自分は、何でも屋と呼ばれる商売をしていて、金次第でどんなに汚い仕事でもするということを。


「つまりは、君の叔父さんが次の王様になるのにジェネリカが邪魔でしょうがない。それで君を」


「はい。私の両親は・・・彼に・・・」


ジェネリカの黒くつぶらな瞳から涙があふれ出す。きっとつらい思いをしたのであろう。


「わかった。君をおじさんから俺が絶対守ってみせるから。安心しろって」


「ありがとう・・・」


「でもな、依頼料が掛かるんだよな・・・ボディガードを雇うのにはな」


「お金なら・・・」


「金は良い。ただ、報酬はな・・・君が良い女王になるって事で良いな」


目映い笑顔を昴留は浮かべ答えた。


とことんまでに女の子に甘い性格を彼は持っている。


「はい。私、なります」


「なら、契約成立だ。君を俺はどんな悪人からでも守る」


彼女はその言葉を聞いて安心とうれしい笑顔を浮かべた。


「ありがとうございます。スバルさん」


「礼には及ばないぞ。それよりジェネリカ。シャワー浴びたらどうだ?」


昨日、汗だくになって逃げてきたジェネリカを気遣って昴留は提案をした。


「良いですか?」


「もちろん。日本は水道代高くないから」


「なら、お言葉に甘えて」


彼女はそう言い残して風呂場へと向かった。


ベッドルーム兼リビングに残された彼は虚空をにらんでいる。睨むこと十秒、彼は悪どい表情を浮かべ言葉を漏らす


「ふふふふ・・・見せてもらおうか・・・欧州美女の風呂姿というものを」


ジェネリカは知らなかった。駒込一の何でも屋は史上最強の変態であることを。


新宿の同業者も変態であるように駒込に居を構える彼もまた変態である。


シャワーの音が聞こえ始めた。作戦開始の合図だ。差し足、抜き足、忍び足で脱衣所に接近そして侵入。

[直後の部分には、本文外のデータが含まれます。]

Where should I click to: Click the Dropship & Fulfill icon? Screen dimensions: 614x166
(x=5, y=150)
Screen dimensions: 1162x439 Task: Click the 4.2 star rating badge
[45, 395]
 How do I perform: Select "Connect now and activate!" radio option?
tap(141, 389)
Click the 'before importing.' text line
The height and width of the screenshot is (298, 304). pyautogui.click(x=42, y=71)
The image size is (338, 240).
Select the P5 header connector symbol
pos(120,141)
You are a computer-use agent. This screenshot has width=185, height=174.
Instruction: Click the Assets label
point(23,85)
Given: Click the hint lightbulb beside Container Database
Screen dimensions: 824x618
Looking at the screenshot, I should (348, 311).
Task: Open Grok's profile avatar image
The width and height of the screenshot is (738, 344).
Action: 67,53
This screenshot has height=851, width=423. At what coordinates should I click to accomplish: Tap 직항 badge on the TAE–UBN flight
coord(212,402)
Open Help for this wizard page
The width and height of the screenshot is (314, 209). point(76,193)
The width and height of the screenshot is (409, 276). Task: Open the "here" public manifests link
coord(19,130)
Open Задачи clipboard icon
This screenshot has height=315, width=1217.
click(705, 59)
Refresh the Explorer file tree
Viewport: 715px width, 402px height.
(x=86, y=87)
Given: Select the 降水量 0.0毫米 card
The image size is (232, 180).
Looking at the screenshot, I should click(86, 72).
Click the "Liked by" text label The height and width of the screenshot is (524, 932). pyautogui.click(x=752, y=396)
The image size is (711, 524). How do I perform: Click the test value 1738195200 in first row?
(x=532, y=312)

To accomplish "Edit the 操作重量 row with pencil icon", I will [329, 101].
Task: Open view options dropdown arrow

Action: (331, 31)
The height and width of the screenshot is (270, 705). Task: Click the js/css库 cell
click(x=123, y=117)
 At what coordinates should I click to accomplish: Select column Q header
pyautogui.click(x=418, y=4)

プラスチックの板越しに見える彼女のなまやしげな四肢をおぼろげだが昴留はその眼に焼き付ける。


「や・・・ばい。こりゃ」


ふくよかなバストに引き締まったウェストとヒップ。これほど男の欲望をくすぐるボディを持った少女と二人きりならば、覗かずして何が男よ。と思い、彼はドアノブに手をかけた。


「こ・・・この状況は!!」


彼はふと・・・あることを思い出す。


さる漫画を読み、女子風呂に覗きをかけた二人組のパイロットのことを。そして、彼らの行く末を・・・


昴留は煩悩を振り払うために首を激しく振った。


「俺は・・・あいつらとは違う」


理性と名が付けられた心のストッパーが彼の背徳行為を止めたのであった。



十数分の時が経った。



ジェネリカは自分の丈より大きい昴留のTシャツをワンピースのように来て風呂場から出てきた。


「ありがとう。生き返りました」


にこりと、可愛らしい笑顔を昴留に向けた。


「お・・・そりゃよかったな」


ジェネリカはふと窓の外を見る。彼女の視界に20メートルほど向こうに満開を迎えたソメイヨシノの桜並木が入った。


「桜ですか?」


美しく咲いた花。ソメイヨシノの花をジェネリカは食い入るような目で見ていた。


「好きなのか?」


「その・・・お母様が好きな花なので・・・」


無き母の事を思い出したのであろう。言葉が詰まって昴留には聞こえた。


「で、ジェネリカは好きなのか?ソメイヨシノ?」


「へ?」


「俺は君のお母さんの事は聞いちゃ無い。俺はジェネリカが好きかどうか聞いてるんだ」


「それは・・・」


ジェネリカは短い沈黙を作り出した。窓から目を離し、ジェネリカは昴留の顔を向き答えた。


「好きです。桜」


その答えを聞いた昴留は笑顔で彼女に言う。


「そうそう。自分の意見言わなきゃさ。他の国とも話せないだろう?だからさ、きちんと自己主張しろよな」


「はい」


彼の言葉にジェネリカは頷いた。


「あの、スバルさん」


「何?」


ジェネリカは首筋に手を伸ばし、がさごそと首の後ろで手を踊らす。っそして、何かを服の中から取り出した。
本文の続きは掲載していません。